Durante la tarde de ayer, el seremi de Bienes Nacionales, Sergio Reyes Tapia, en conjunto con el delegado presidencial (s) y el secretario técnico del Consejo de Monumentos Nacionales visitaron el “Palacio de la Sonrisa”, esto con el motivo de ver los trabajos que ha realizado Bienes Nacionales respecto a la mantención del lugar.
Dichas labores consisten en la recuperación del espacio, el cual inició con el diagnóstico y diseño para la protección de la casa. Con un costo cerca de 20 millones de pesos, el diagnóstico final se entregará en marzo, pudiendo así empezar con los trabajos para evitar mayores deterioros mientras se define la naturaleza que tomará la Casa de los Derechos Humanos.

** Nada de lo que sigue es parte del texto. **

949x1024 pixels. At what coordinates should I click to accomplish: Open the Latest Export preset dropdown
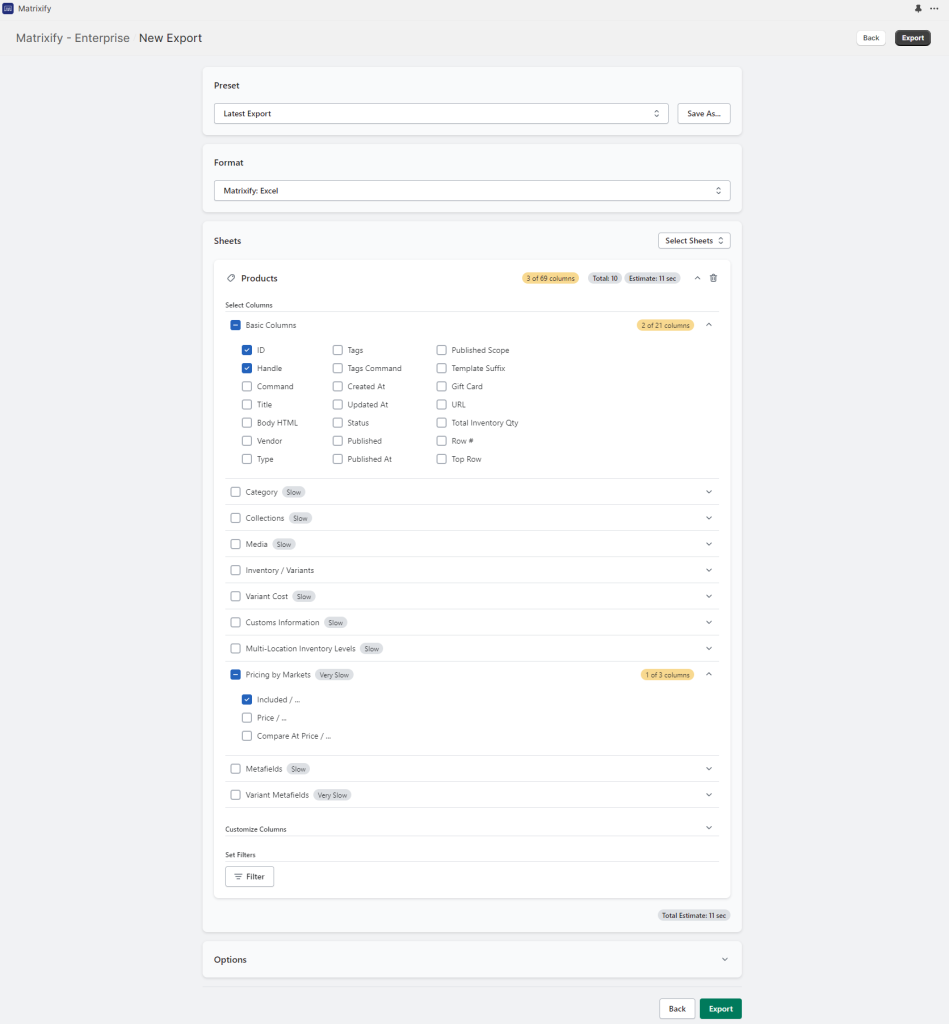click(441, 113)
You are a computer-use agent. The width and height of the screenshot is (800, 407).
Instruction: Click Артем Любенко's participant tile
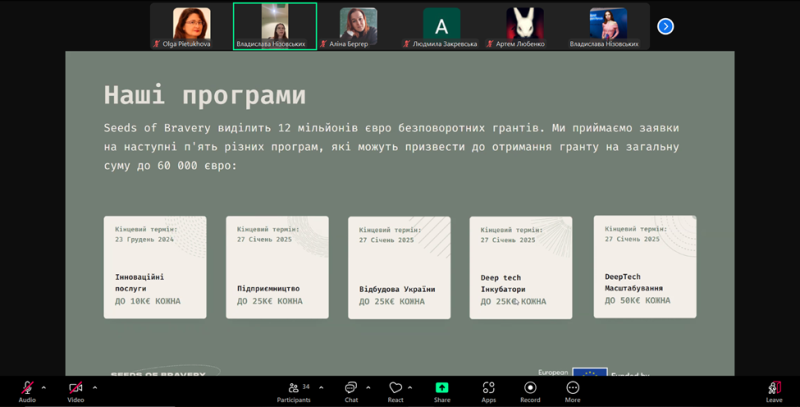point(524,26)
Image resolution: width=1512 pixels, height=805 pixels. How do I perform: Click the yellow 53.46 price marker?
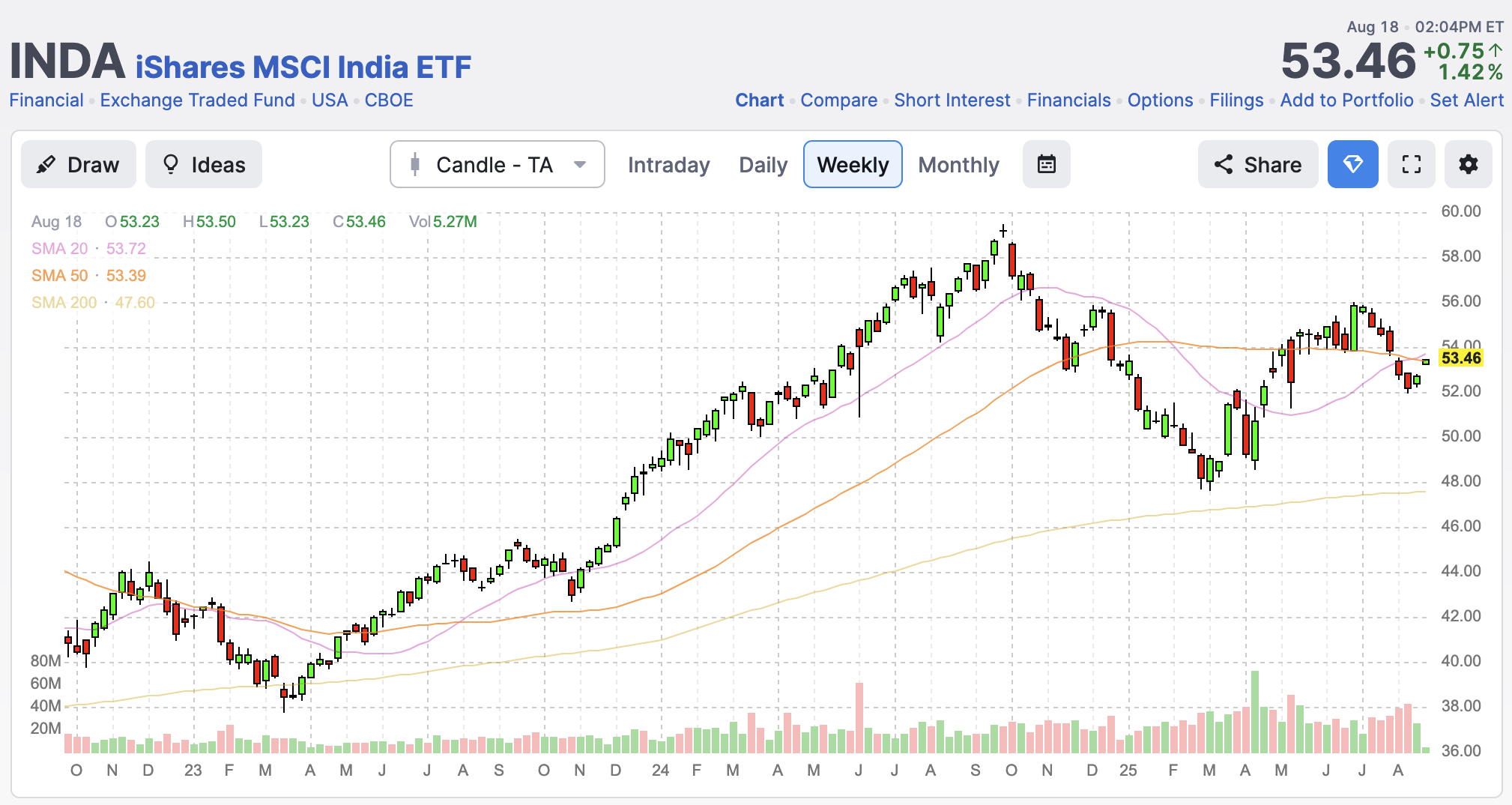coord(1460,358)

“Lo que tenemos que hacer desde el punto de vista técnico es evitar mayores deterioros. Hemos trabajado en el desarrollo de obras de consolidación estructural, y el diagnóstico que acaba de mencionar el seremi de Bienes Nacionales apunta a aquello”, indicó el secretario Erwin Brevis.

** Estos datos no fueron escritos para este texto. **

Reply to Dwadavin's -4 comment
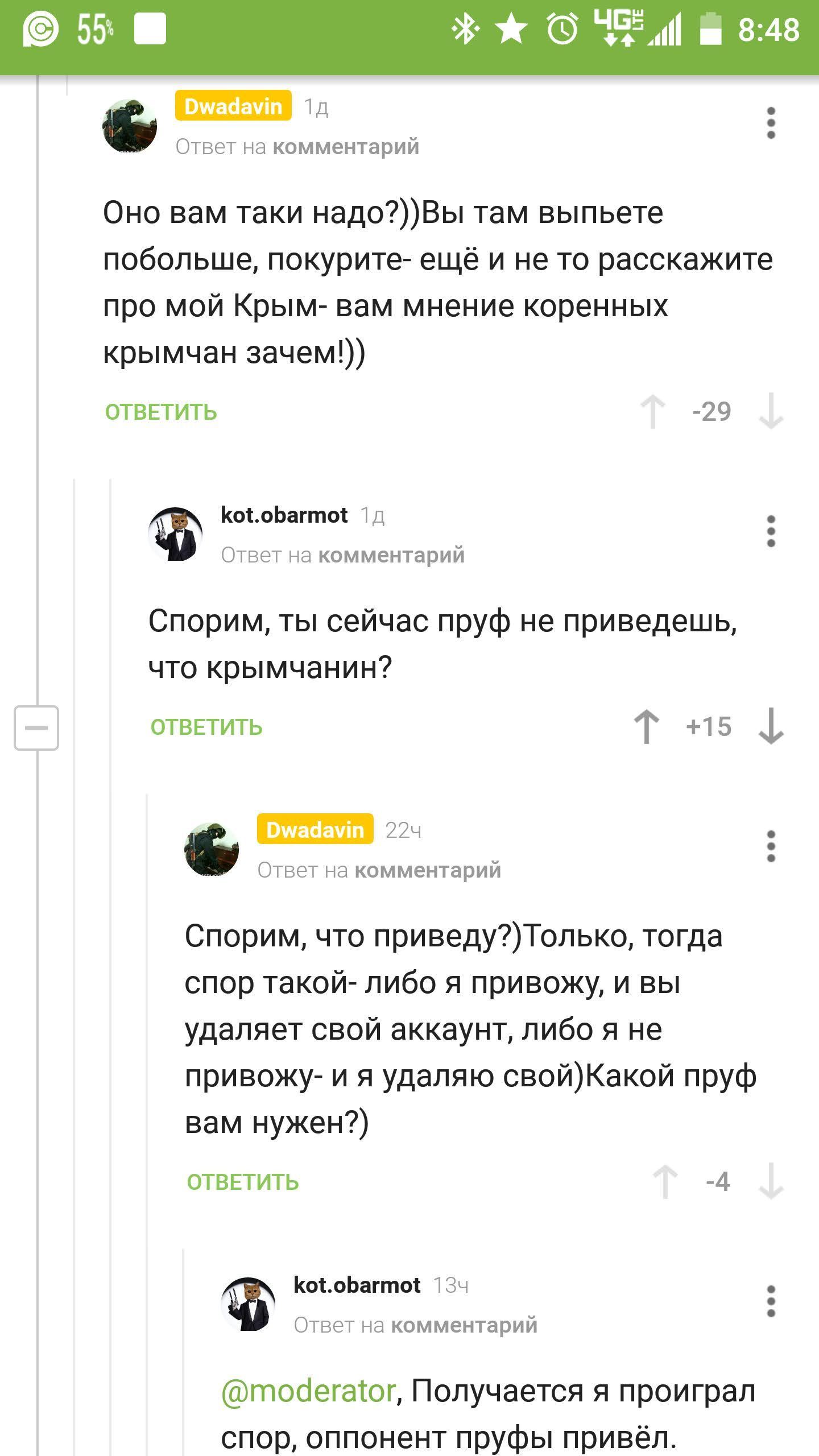The height and width of the screenshot is (1456, 819). 243,1182
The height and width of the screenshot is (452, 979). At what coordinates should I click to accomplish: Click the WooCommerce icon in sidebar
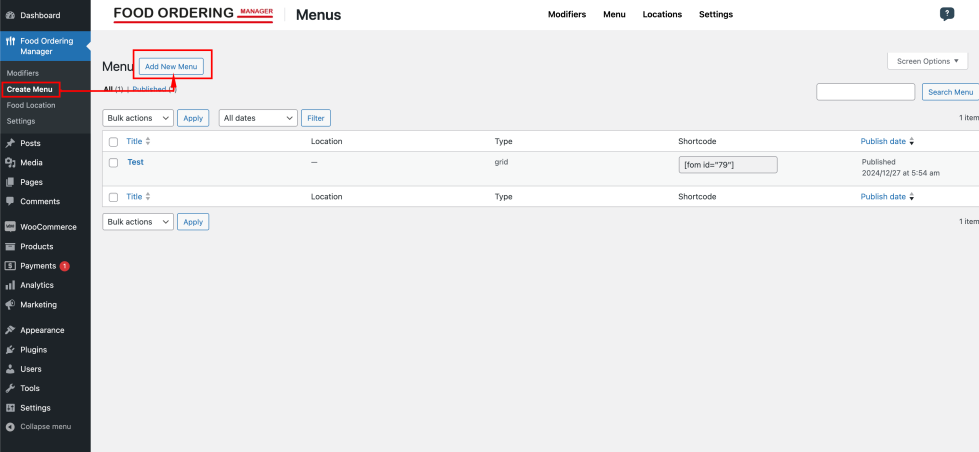tap(10, 227)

El gran paso que viene tras dicha intervención es ver cuál va a ser el uso del lugar, el cual podrá terminar como sitio de memoria, museo o ruinas. “Serán las agrupaciones de derechos humanos quienes lo definan. Ellas son las encargadas de decidir su uso y su administración. Vamos a conversar con ellas sobre este modelo de gestión, en este plan de trabajo, donde finalmente lo que se tome de acuerdo es lo que va a concretarse finalmente”, comentó Sergio Reyes.

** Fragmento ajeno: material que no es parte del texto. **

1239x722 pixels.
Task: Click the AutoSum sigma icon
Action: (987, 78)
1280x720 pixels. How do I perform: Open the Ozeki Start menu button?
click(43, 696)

Dicha decisión deberá ser tomada a más tardar fin de año, pues “con Bienes Nacionales y Cultura queremos dejar de alguna forma amarrado los recursos que van a ser muy grandes para la recuperación de Colón 636”.
Respecto del proyecto, el delegado presidencial (s), Andro Mimica comentó: “Nuestro compromiso, más allá de los 50 años, es irrestricto hacia la conmemoración y la defensa de la democracia. Una de las partes de la defensa de la democracia es precisamente aquello, el poder tener y levantar siempre los recuerdos para que este nunca más que conversamos se haga carne”.
La historia
Creado por el arquitecto francés Antonio Beaulier en 1936, la construcción pasaría a ser uno de los edificios históricos de Punta Arenas debido a su importancia en varios hitos de la ciudad.
Tras ser la morada del arquitecto, la construcción ejerció como sede de la Cruz Roja en 1950, mientras que una década después se utilizó como Casino de Tripulaciones y Hospital Naval Provisorio. Sin embargo, no fue hasta 1973 donde el patrimonio quedó marcado para la posteridad, esto al ser sede del Servicio de Inteligencia Militar.
Después del 80 el inmueble de Calle Colón Nº 636 quedaría a la deriva hasta 2016, donde fue declarado Monumento Nacional. Lamentablemente, en 2020 el “Palacio de la Sonrisa” sufrió un incendio, el cual dejó con graves daños la planta alta que la mantiene alejada del ojo público.